[Doc-SIG] ST and DOM

Edward D. Loper edloper@gradient.cis.upenn.edu
Fri, 23 Mar 2001 10:27:05 EST


> I think that we should agree to agree on a DTD 

I'll agree, sort of..  One of the PEPs I'm writing has reduced
functionality, so its DTD will be a subset of the agreed-upon
DTD (in some sense, anyway)..

> Is this actually a separate PEP altogether? ("Doc-SIG - the PEP
> producer")

Hm.  I think you're getting a bit PEP-happy.  But I'll address that
issue later..

> > For now, I want to *only* consider global formatting.  We'll get to
> > local formatting (=colorising) later. :)
> 
> Reasonable. So we're defining "text blocks" and the structure above
> them.

Well, almost but not *quite*..  For example, I'd say that the following
is one text block::

    label: paragraph

But it's still got global formatting within it..  

> > There are 2 basic types of global formatting element: basic
> > elements (which are atomic, as far as global formatting goes);
> > and hierarchical elements (which are not).
> 
> OK - that's how I normally think too.
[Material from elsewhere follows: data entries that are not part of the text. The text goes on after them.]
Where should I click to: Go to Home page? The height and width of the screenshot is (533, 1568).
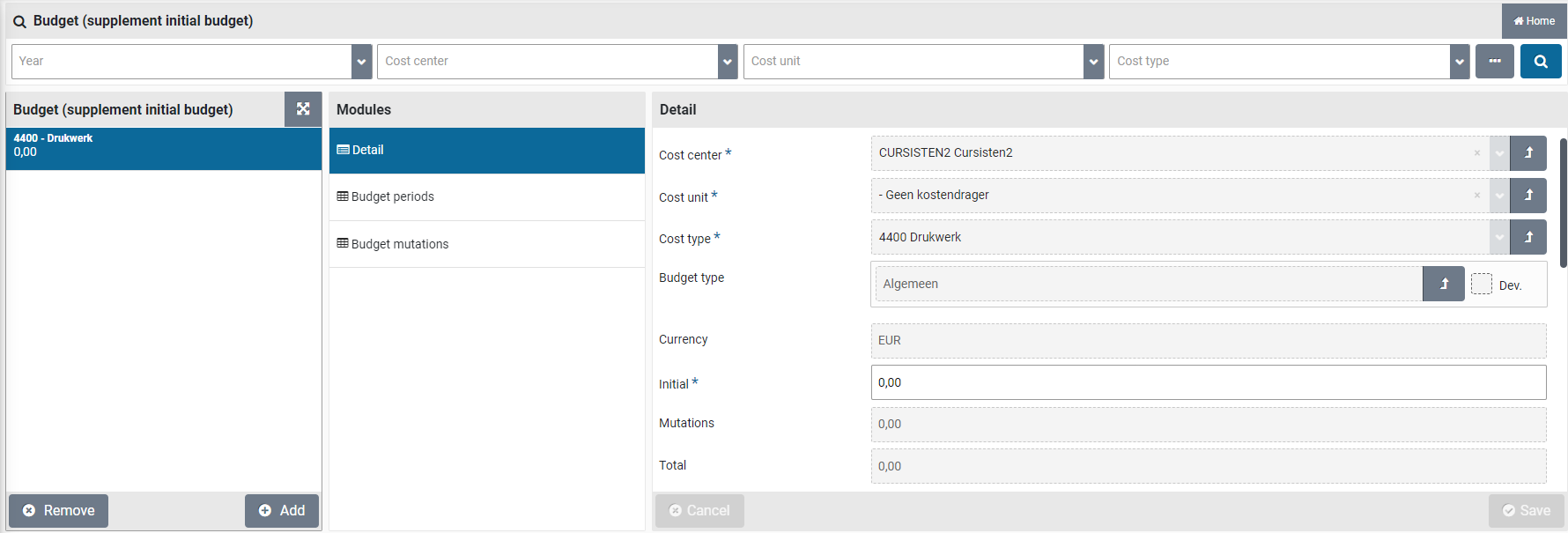(x=1534, y=21)
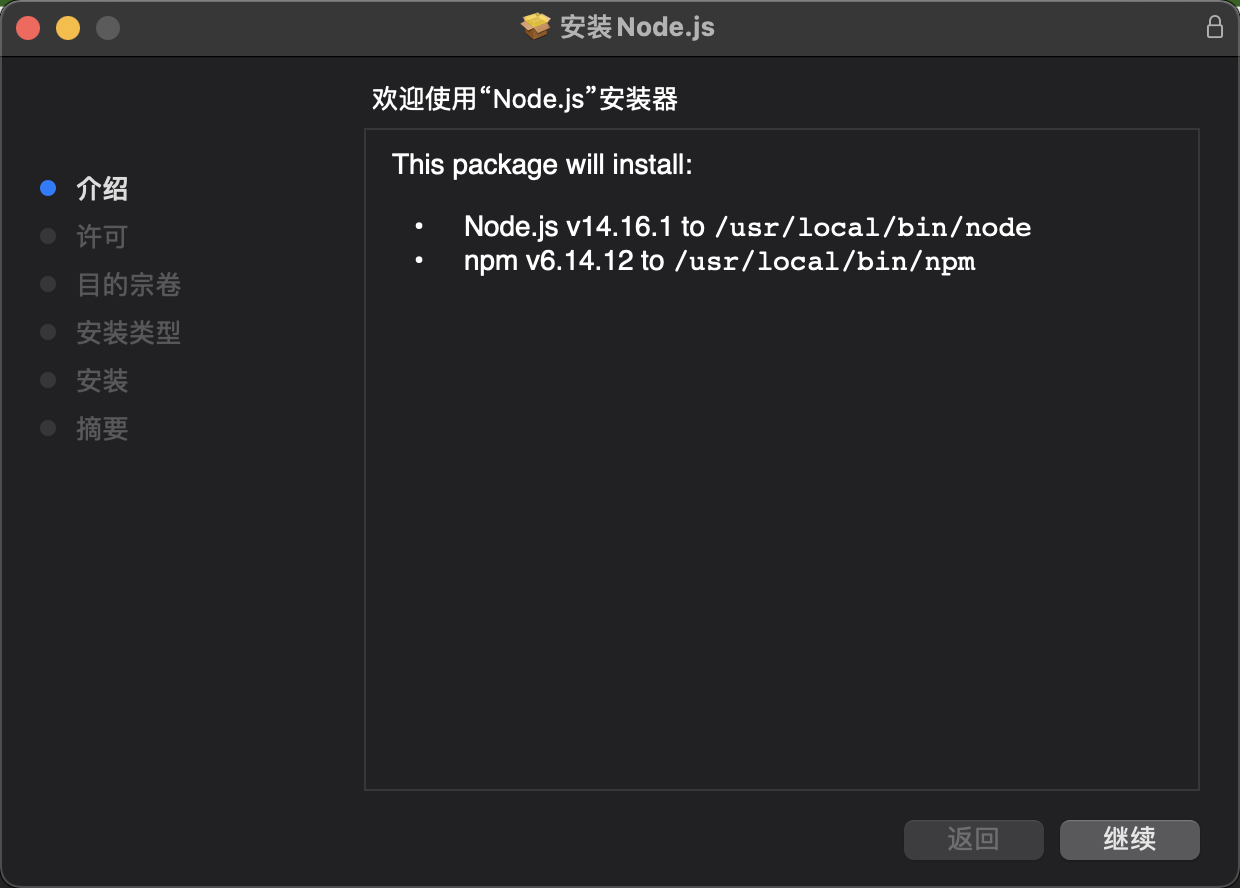The width and height of the screenshot is (1240, 888).
Task: Click the lock icon in the title bar
Action: pyautogui.click(x=1215, y=27)
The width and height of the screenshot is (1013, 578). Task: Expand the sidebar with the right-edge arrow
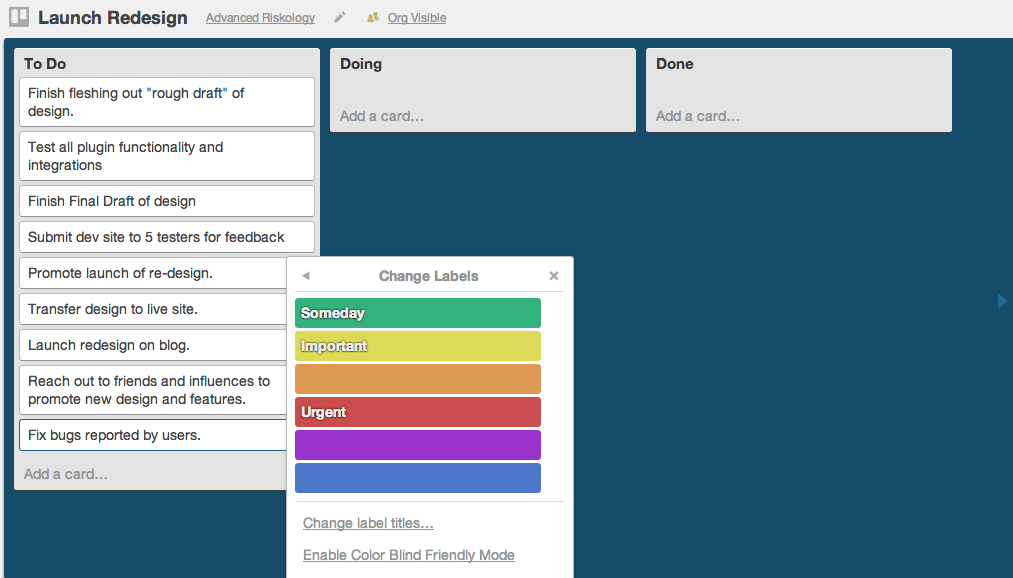click(x=1002, y=300)
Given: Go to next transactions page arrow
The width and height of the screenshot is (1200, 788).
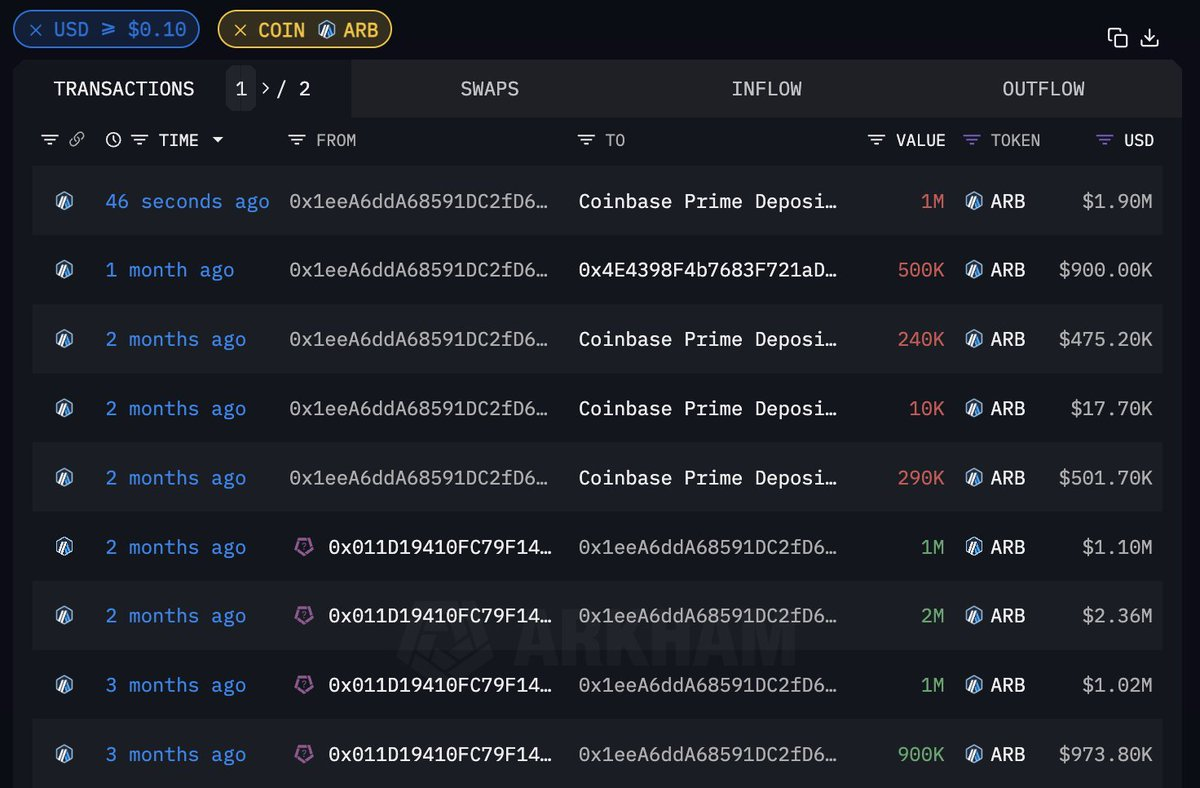Looking at the screenshot, I should tap(266, 89).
But that distinction comes for
> free with using a DTD, really.

I don't see how it comes free..  You can choose to draw the lines
where you want..  (e.g., you were saying that anchors were local
formatting).  I used the following heuristic to divide things up:
    * Choose the smallest set of hierarchical elements such that:
        * paragraph is a basic element.
        * anything that can contain a basic element or a 
          hierarchical element is a hierarchical element.
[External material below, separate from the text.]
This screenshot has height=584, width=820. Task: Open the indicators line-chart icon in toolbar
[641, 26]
> Agreed. Some additional elements are needed for callable object
> docstrings, though - informally, one also needs the "funcdesc"
> (apologies for the poor name) which is made up of a "signature" and an
> optional "summary-descripton" - for instance::
> 
> 	function(fred[,boolean]) -> integer -- This is silly.
> 
> or
> 
> 	function(fred[,boolean]) -> boolean
> 
> 	This is silly.

I disagree.  Isn't this the whole point of inspect?  To get that
information?  Why include it in the doc string?  That just seems
to make things very prone to errors.  What happens if the
signature doesn't match the real signature?  etc.

> >   * labelsection can only appear at top-level
> 
> Needs debating - I don't necessarily disagree, though.

I have trouble thinking of what it would mean for labelsections
to appear deap within a docstring.

> >   * anchorsection can only appear at top-level, and after all
> >     other elements of structuredtext.
> 
> I probably disagree. Probably.

I think that if we want anchors to be available anywhere
in a docstring, then we need to change them to be local 
markup, allow them *anywhere* that normal local markup is
allowed, and have them be invisible.  We would probably
also have to change the notation for them.  Then, if you
want to do an endnote, you just include an anchor at
the beginning of the footnote..  Something like::

    <anchor>'[foo]' Foo is a dummy word.

Where '<anchor>' is whatever syntax we decide to use for anchors.

I'm not saying this is a *good* thing to do, but I like
it better than allowing anchors, as they are currently defined,
to appear anywhere.  That just seems like a hack.  And I don't
think the meaning will be obvious to someone reading the
plaintext who's not familiar with ST (which it *should* be).

> >   * list items may not contain sections; but they can contain
> >     just about anything else (except top-level-only things).
> 
> I *do* agree (I too dislike sections in list items!)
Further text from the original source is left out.